# Entries provided start

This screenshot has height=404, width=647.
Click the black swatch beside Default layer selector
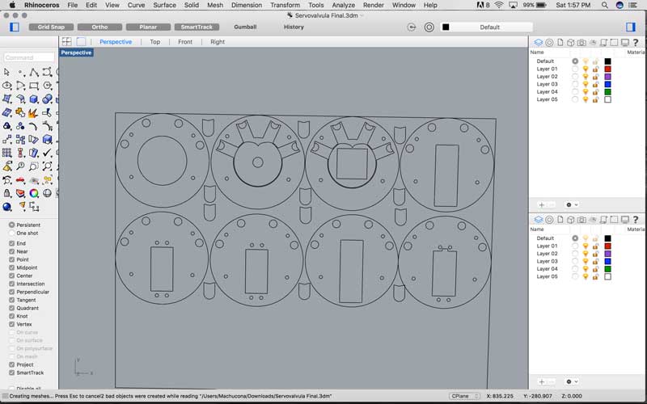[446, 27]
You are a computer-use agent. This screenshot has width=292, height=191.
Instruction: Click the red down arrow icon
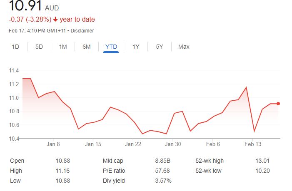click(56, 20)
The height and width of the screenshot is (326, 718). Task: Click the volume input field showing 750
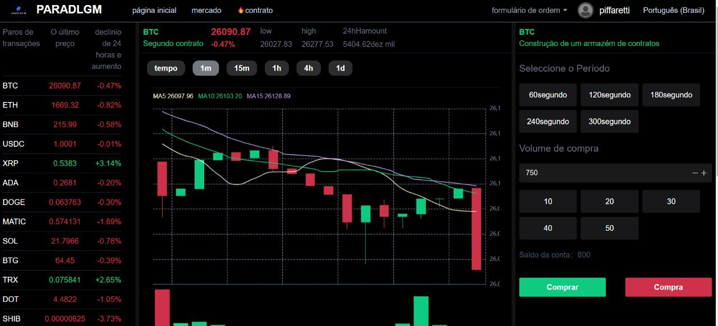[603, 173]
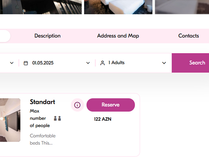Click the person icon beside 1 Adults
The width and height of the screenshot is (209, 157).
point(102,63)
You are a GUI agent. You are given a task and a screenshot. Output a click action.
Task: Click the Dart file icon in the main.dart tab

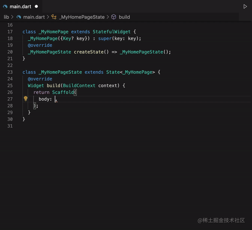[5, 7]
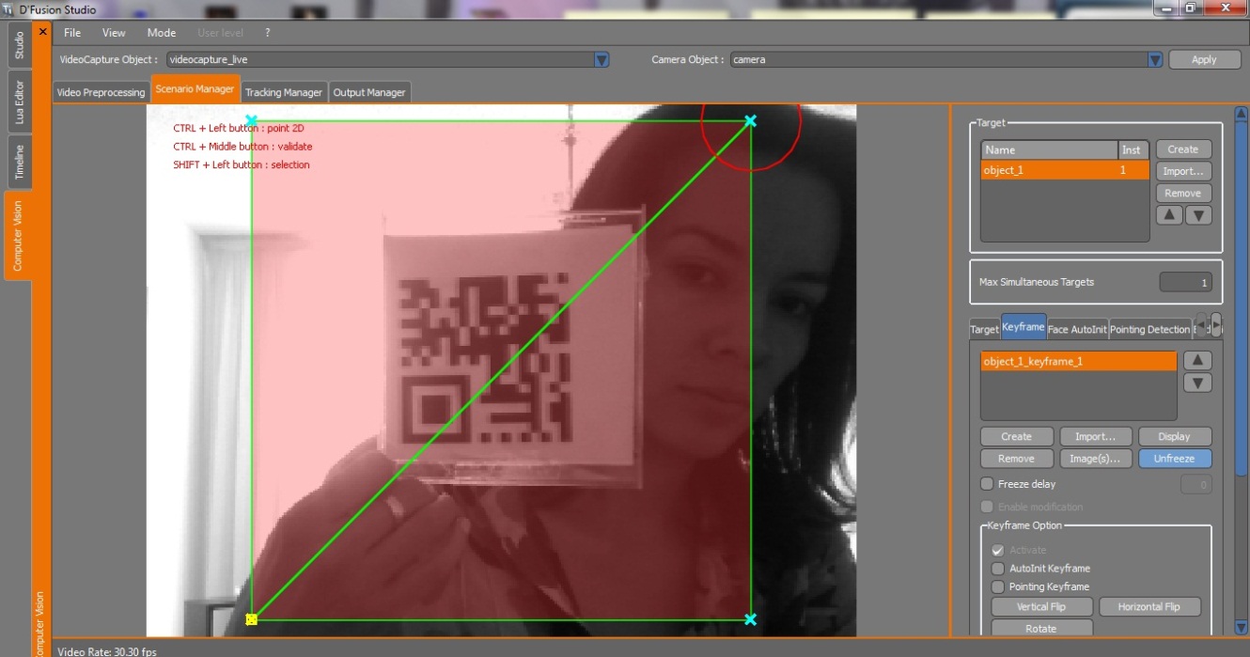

# Entries provided end
# Entries provided start

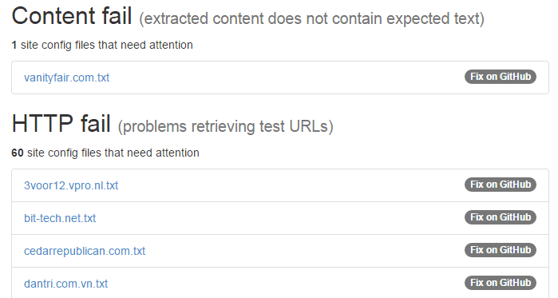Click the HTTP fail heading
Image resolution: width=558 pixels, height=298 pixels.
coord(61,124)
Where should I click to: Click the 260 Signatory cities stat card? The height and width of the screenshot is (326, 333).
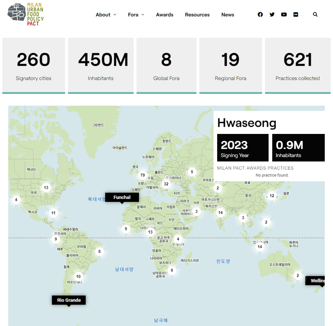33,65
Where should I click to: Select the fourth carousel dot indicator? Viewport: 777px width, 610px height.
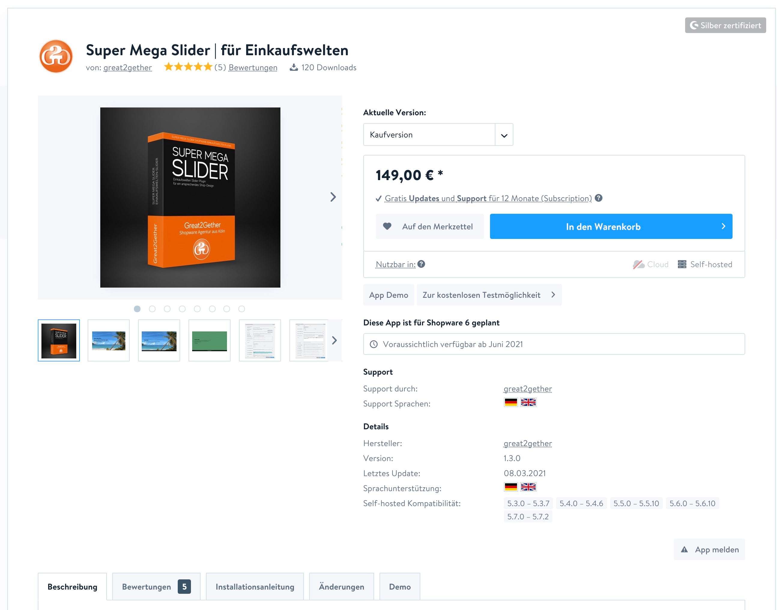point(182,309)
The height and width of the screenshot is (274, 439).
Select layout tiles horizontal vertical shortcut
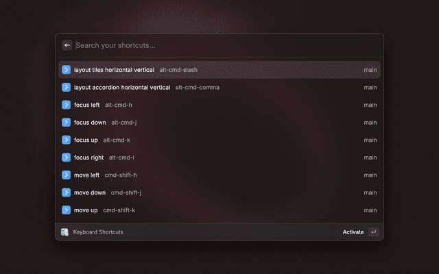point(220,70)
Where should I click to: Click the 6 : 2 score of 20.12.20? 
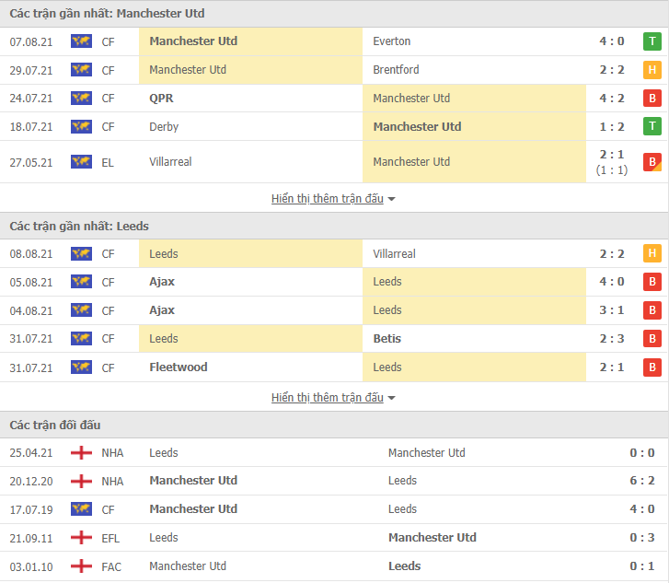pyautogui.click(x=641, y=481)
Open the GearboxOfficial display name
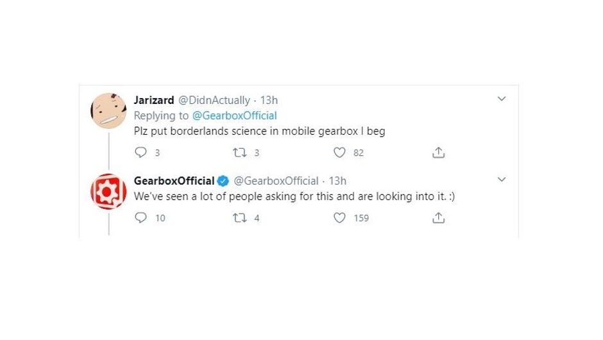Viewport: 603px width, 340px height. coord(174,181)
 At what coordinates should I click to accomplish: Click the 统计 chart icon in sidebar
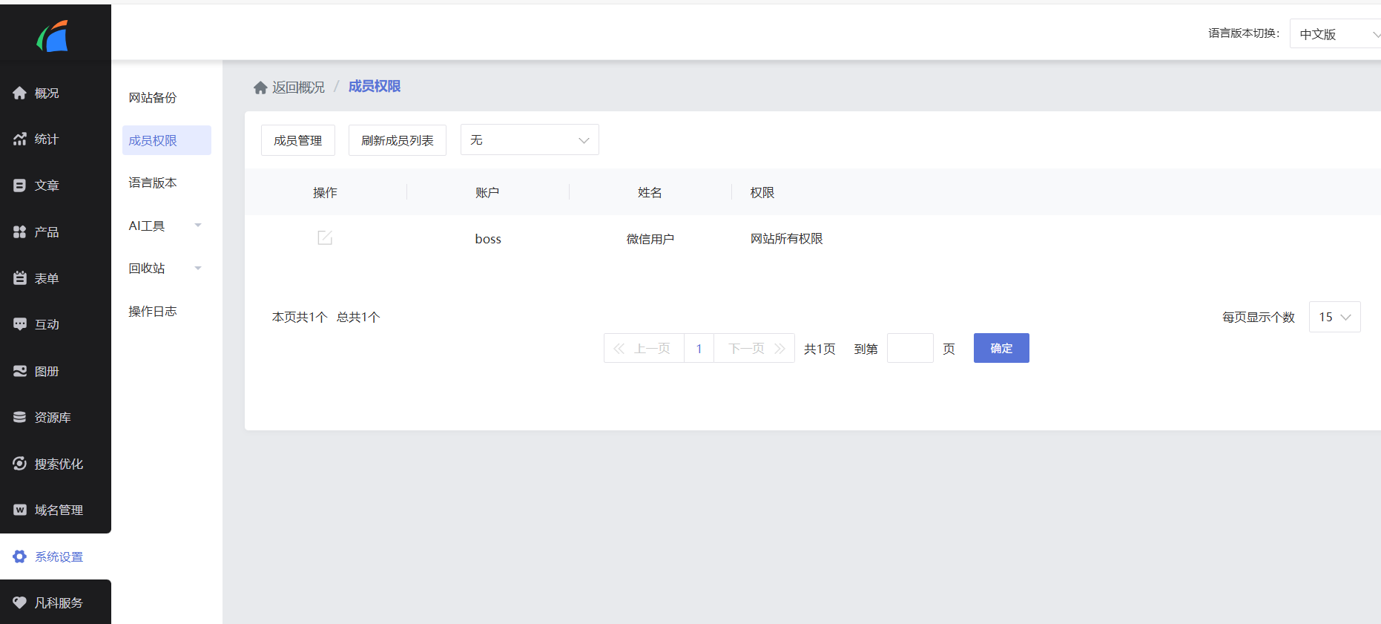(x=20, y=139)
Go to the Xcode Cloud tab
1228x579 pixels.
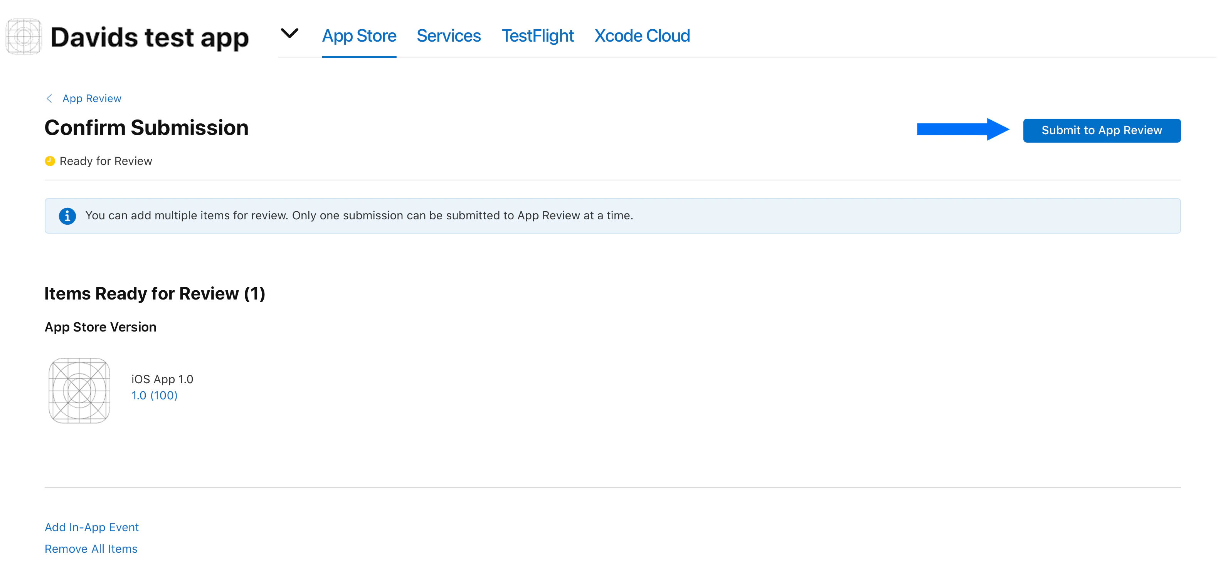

# Entries provided end

_Objective_:
Rewrite the lines starting at the one containing "You are a computer-use" and ending at the one containing "click(56, 20)", swapping "red" for "blue" and keeping everything else the same. Leave the pictures out of your answer.

_Exercise response_:
You are a computer-use agent. This screenshot has width=292, height=191.
Instruction: Click the blue down arrow icon
click(56, 20)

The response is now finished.